We know that data in the form of records is stored. There is a main field in any record, which allows it to be recognized uniquely.

Indexing is a data structure technique based on certain attributes on which the indexing has been performed to efficiently extract information from database files. In database systems, indexing is close to what we see in books.

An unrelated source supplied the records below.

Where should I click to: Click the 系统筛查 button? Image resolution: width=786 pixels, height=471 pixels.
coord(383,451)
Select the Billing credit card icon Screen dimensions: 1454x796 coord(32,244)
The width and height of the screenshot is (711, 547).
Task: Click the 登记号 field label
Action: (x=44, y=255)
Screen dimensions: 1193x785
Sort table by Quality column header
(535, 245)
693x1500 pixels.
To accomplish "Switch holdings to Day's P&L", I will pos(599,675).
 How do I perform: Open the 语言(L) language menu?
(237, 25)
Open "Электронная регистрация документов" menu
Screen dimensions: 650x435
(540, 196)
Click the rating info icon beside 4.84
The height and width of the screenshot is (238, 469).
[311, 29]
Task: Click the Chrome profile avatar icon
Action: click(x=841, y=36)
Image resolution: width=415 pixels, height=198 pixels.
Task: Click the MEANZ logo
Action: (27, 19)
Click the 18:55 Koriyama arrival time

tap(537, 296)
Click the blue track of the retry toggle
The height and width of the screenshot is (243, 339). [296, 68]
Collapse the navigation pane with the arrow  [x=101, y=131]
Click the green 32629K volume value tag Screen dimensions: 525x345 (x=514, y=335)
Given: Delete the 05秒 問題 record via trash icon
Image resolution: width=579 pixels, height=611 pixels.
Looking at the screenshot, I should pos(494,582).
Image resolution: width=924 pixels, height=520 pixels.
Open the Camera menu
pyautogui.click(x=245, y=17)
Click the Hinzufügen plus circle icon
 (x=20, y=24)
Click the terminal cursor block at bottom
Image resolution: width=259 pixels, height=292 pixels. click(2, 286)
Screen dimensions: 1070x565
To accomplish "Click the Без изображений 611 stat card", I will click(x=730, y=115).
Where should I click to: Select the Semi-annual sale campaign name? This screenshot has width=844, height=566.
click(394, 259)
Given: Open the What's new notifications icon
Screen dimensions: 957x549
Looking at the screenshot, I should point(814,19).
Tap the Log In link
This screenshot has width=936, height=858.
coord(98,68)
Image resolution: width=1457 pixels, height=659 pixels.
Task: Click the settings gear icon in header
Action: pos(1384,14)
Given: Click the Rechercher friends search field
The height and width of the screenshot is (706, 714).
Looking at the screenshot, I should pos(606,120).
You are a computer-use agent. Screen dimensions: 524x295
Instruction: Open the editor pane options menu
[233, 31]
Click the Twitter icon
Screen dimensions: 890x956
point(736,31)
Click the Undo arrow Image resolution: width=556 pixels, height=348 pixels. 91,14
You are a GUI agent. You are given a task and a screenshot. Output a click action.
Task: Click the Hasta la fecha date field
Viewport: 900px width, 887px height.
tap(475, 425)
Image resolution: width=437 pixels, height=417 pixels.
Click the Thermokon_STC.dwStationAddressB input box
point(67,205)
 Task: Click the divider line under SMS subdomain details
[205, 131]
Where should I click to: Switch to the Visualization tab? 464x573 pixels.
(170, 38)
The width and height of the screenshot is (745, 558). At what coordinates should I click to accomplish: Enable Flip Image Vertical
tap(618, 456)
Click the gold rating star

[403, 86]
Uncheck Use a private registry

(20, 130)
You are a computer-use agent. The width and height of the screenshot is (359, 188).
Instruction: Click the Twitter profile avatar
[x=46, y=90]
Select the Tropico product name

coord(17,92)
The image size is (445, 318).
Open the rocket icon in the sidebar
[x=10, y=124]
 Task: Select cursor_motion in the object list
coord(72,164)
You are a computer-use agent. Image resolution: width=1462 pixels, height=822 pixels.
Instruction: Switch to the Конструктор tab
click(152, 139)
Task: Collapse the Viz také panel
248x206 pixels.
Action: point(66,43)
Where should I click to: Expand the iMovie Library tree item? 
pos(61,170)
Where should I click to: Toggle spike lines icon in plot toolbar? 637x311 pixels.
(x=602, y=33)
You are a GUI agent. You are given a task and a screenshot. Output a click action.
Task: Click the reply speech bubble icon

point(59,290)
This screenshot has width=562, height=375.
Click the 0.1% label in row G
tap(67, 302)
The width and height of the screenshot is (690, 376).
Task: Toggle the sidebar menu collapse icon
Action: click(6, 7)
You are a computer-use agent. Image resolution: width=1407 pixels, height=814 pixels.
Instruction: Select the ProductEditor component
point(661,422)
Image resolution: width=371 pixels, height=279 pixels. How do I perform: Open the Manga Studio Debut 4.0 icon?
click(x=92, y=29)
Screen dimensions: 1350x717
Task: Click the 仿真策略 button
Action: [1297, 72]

Based on its indexing attributes, indexing is specified. Indexing can be of the types below-

  • Primary index − − The primary index in an ordered data file is specified. In a key field, the data file is ordered. The main area is normally the relations primary key.
  • Secondary index -Secondary index can be created from a field that is a candidate key and in every record has a unique value, or a duplicate value non-key.
  • Clustering Index- In an ordered data file, the clustering index is specified. A non-key field is ordered by the data file.

Ordered Indexing is of two types −

  • Dense Index
  • Sparse Index

Dense Index

In the dense index, for every key search value in the database, there is an index record. This makes searching quicker, but requires more space for index records to be stored on their own. Index records contain the value of the search key and a pointer to an actual disk record.

DBMS image

Sparse Index

Index records are not generated for each search key in the Sparse Index. There is a search key and an actual pointer to the data on the disk in an index record here. We first proceed to an index record to search for a record and reach the actual location of the data. If the data we are looking for is not where we reach directly by following the index, then before the desired data is found, the system starts sequential searching.

DBMS image

Multilevel Index

Search-key values and data pointers comprise the index records. The multilevel index, along with the individual database files, is stored on the disk. As the database's size increases, so does the indices' size. In order to speed up the search operations, there is an immense need to retain the index records in the main memory. If a single-level index is used, it is difficult to hold a broad index in memory, which leads to multiple accesses to the disk.

DBMS image

In order to make the outermost level so small that it can be stored in a single disc block, which can easily be accommodated anywhere in the main memory, the multi-level index helps break down the index into many smaller indices.

B+ Tree

A B+ tree follows a multi-level index format and is a balanced binary search tree. A B+ tree's leaf nodes denote actual data pointers. The B+ tree ensures that all leaf nodes stay balanced at the same height. In addition, a link list connects the leaf nodes; a B+ tree can therefore allow both random access and sequential access.

Structure of B+ Tree

Each node on the leaf is the same distance from the root node. For any B+ tree, a B+ tree is of the order n where n is fixed.

DBMS image

Internal nodes −

  • Internal (non-leaf) nodes, except the root node, contain at least of [ n/2 ] pointers
  • At most, n pointers may contain an internal nod

Leaf nodes −

  • At least [ n/2 ] record pointers and [n/2] key values are stored in Leaf nodes.
  • At most, n record pointers and n key values will contain a leaf node.
  • Each node of the leaf contains a block pointer P to point to the next node of the leaf and forms a linked list.

B+ Tree Insertion

  • From the bottom, B+ trees are filled and every entry is done at the leaf node.
  • If a leaf node overflows −
    • Split node into two parts.
    • Partition at i = ⌊(m+1)/2⌋.
    • First i entries are stored in one node.
    • Rest of the entries (i+1 onwards) are moved to a new node.
    • ith key is duplicated at the parent of the leaf.
  • if a non-leaf node overflows −
    • Split node into two parts.
    • Partition the node at i = ⌈(m+1)/2⌉.
    • Entries up to i are kept in one node.
    • Rest of the entries are moved to a new node.

B+ Tree Deletion

  • At the leaf nodes, B+ tree entries are deleted.
  • The entry for the goal is searched and deleted.
    • If it is an internal node, delete it from the left position and replace it with an entry.
  • The underflow is tested after deletion,
    • If there is an underflow, allocate the entries from the nodes left over.
  • If distribution from the left is not possible, then
    • Distributing right to it from the nodes.
  • If distribution from the left or from the right is not feasible, then
    • Merge to the left and right of the node.